Hapag-Lloyd reconoce que su evaluación de riesgos no ha variado y que sus buques no navegan por la zona. La principal patronal de armadores ve peligro de que los ataques se reanuden

Navieras y armadores, las compañías que gestionan el tráfico marítimo y las propietarias de los buques, llevan más de dos meses perplejas ante la gravedad de un escenario que hasta marzo era una temida hipótesis pero que se ha convertido en una peligrosa realidad, el cierre del estrecho de Ormuz. Paralizaron su actividad en la zona a las pocas horas de que EE UU e Israel iniciaran su bombardeo sobre Irán, incluso antes de que la Guardia revolucionaria iraní comenzara sus ataques contra los barcos que se atrevían a navegar por este paso marítimo, dando paso a su cerrojazo efectivo. ...

Desde entonces, hay cerca de 1.000 buques atrapados en el golfo Pérsico, con una tripulación que ronda los 20.000 marineros, que sufren la escasez de víveres y el temor por hallarse en una zona de conflicto.
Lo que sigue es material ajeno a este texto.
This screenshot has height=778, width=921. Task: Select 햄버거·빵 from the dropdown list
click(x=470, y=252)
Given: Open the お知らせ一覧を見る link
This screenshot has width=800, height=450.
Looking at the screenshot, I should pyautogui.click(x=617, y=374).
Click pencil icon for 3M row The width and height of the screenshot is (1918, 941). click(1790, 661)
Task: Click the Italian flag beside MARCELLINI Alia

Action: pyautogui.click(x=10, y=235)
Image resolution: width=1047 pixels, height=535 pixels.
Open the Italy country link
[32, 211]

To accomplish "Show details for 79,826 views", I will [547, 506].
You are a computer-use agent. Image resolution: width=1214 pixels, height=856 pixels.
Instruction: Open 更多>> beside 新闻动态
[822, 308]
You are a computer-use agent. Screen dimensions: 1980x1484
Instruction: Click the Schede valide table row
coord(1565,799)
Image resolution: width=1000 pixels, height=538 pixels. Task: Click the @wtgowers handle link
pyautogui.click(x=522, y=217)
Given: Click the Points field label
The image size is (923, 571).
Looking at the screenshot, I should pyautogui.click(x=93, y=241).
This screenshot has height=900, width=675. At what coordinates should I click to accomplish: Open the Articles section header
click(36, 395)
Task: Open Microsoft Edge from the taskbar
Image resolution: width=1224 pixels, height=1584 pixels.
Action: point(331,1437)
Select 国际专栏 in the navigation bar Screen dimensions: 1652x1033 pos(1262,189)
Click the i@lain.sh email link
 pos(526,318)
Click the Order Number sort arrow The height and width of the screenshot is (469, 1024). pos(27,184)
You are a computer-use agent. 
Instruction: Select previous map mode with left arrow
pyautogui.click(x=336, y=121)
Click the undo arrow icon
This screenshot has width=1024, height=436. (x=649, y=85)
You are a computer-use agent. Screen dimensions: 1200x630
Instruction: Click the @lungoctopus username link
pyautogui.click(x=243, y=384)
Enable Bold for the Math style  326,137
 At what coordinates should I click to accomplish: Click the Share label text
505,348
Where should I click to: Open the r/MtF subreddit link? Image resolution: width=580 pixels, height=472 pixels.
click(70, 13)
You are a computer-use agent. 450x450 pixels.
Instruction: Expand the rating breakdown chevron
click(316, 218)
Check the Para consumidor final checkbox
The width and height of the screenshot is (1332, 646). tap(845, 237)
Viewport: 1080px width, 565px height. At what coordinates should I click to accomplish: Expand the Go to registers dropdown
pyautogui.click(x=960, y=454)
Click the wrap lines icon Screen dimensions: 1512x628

Navieras y armadores están ansiosos por recuperar la normalidad y reanudar su negocio, pero la propuesta lanzada este lunes por el presidente de EE UU Donald Trump de guiar a los busques atrapados en la zona para sacarlos de allí “de forma segura” no cuenta con las garantías de seguridad que necesita el sector, que reconoce que su tránsito por Ormuz continúa paralizada hasta nuevo aviso.